Real Estate: Buy, sell, hold?


I'd add "Panic" to the list of choices of course...

Every homeowner must adjust to the new realities in real estate. How to think through your three options.

Signs are a-popping that the era of explosive home-price gains is kaput for at least the next few years.

In the past four months, the median asking price has fallen 5 percent or more in Boston, Cleveland, Los Angeles, Miami, Phoenix and Washington, D.C., reports blogger Ben Engebreth's Housing Tracker Web site, which compiles weekly data on 49 cities.

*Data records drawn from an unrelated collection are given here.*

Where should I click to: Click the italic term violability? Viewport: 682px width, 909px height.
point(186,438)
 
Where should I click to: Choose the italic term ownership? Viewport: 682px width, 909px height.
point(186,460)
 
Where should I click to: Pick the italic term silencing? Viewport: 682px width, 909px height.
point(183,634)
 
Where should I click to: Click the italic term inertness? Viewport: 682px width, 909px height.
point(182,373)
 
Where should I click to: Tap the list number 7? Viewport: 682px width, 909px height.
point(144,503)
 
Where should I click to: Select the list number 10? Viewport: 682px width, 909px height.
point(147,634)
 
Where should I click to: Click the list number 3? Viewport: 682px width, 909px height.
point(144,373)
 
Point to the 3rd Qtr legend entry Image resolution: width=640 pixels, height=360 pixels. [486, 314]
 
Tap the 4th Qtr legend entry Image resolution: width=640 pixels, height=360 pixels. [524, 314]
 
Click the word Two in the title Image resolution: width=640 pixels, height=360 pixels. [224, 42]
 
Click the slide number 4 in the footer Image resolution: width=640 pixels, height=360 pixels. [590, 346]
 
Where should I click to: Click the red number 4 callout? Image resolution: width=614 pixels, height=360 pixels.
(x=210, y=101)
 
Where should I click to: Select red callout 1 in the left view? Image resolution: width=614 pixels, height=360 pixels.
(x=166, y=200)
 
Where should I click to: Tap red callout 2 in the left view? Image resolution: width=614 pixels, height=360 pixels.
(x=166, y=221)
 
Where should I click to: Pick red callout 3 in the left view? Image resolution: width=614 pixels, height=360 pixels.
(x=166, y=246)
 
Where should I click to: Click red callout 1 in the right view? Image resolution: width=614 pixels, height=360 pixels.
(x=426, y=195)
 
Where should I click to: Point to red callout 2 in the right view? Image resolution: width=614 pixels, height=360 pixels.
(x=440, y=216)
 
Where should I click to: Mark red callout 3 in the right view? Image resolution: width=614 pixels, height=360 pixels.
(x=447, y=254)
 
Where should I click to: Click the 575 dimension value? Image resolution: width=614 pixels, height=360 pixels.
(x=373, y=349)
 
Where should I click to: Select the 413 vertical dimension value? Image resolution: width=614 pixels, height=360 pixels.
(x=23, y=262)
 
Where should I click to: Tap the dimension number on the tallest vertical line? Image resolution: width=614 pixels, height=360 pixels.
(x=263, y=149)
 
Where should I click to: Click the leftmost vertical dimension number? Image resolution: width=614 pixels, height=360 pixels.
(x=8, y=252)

Across the United States, the number of existing homes sold fell 1.7 percent in November, while the supply of homes continued to tick higher.

Real estate agents in formerly redhot markets like San Diego and Boston say that open houses are getting little traffic.

"At the height of the frenzy, properties sold after one to three days on the market, with multiple offers," says ReMax realtor Mary Kaljian, whose Los Banos office is 75 miles southeast of San Jose. "Now we are looking at six to eight weeks -- or longer. It's becoming a buyer's market."

2 comments:

Anonymous said...

Six to eight weeks? Wait to sellers here six to eight months.

Anonymous said...

My first comment is that housing markets are local not regional. There is a tremendous difference in submarkets. It is almost silly to talk about an area like Washington DC that is expected to add 70,000 jobs this year and say that the market as a whole is going to go down 5%. Certain submarkets in Washington are going to go up 10% this year. With 70,000 new jobs projected for the region in 2006 and a shortage of housing stock where is the 5% overall decline coming from? This brings me to my second comment, the self fullfilling prophecy. If you talk about a bubble enough it will happen. We are already seing investors get out of the market because of all of the speculation on the housing bubble. It is most unfortunate that some of the talk of the bubble is for purely political reasons. In some markets the statistics don't support the talk of a bubble. The reality is that as long as our country continues to grow, the economic engine will continue to fuel the housing market. There will certainly be differences in certain markets and submarkets but overall, only dramatic political change or simultaneous catastrophe's will dramaticly slow the housing market.